Ah. try_to_unmap_one() won't replace the pte entry with a
migration_pte() if the [anon] page is already in the swap cache. When
migration completes, we won't modify the page tables with the newpage
pte--we'll just let any subsequent swap page [minor] fault handle that.
That suggests a possible fix: instead of replacing the pte with a
duplicate swap entry in try_to_unmap_one(), go ahead and replace the pte
with a migration pte. Then back in try_to_unmap_anon(), after unmapping
all references, free the swap cache entry, so as not to leak it
[assuming we're in a lock state that allows that--I haven't checked that
far]. Then, the page table WILL have been modified by the time
migration unlocks the page.
Might want/need to check for migration entry in do_swap_page() and loop
back to migration_entry_wait() call when the changed pte is detected
rather than returning an error to the caller.
Does that sound reasonable?
> Finally the pte is
> overwritten with the old page and any data written to the new page in
> between is lost.
And wouldn't the new page potentially be leaked?

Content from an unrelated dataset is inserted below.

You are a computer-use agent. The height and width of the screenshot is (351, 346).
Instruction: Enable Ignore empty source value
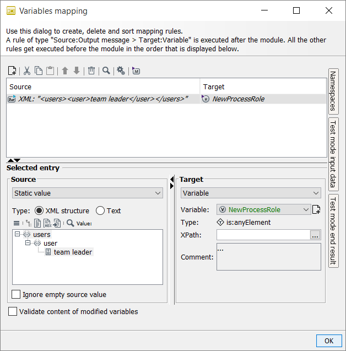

That is, could it end
up on the lru with page_count == page_mapcount() >= 1, but no page table
reference to ever be unmapped to release the count?
>
> However it's not exactly the same bug as the one in fork, I was
> talking about before, it's also not o_direct specific. Still
> page_wrprotect + replace_page is orders of magnitude simpler logic
> than migrate.c and it has no bugs or at least it's certainly much
> simpler to proof as correct. Furthermore we never 'stall' any userland
> task while we do our work. We only mark the pte wrprotected, the task
> can cow or takeover it if refcount allows anytime, and later we'll
> bailout during replace_page if something has happened in between
> page_wrprotect and replace_page. So our logic is simpler and tuned for
> max performance and fewer interference with userland runtime. Not
> really sure if it worth for us to call into migrate.c.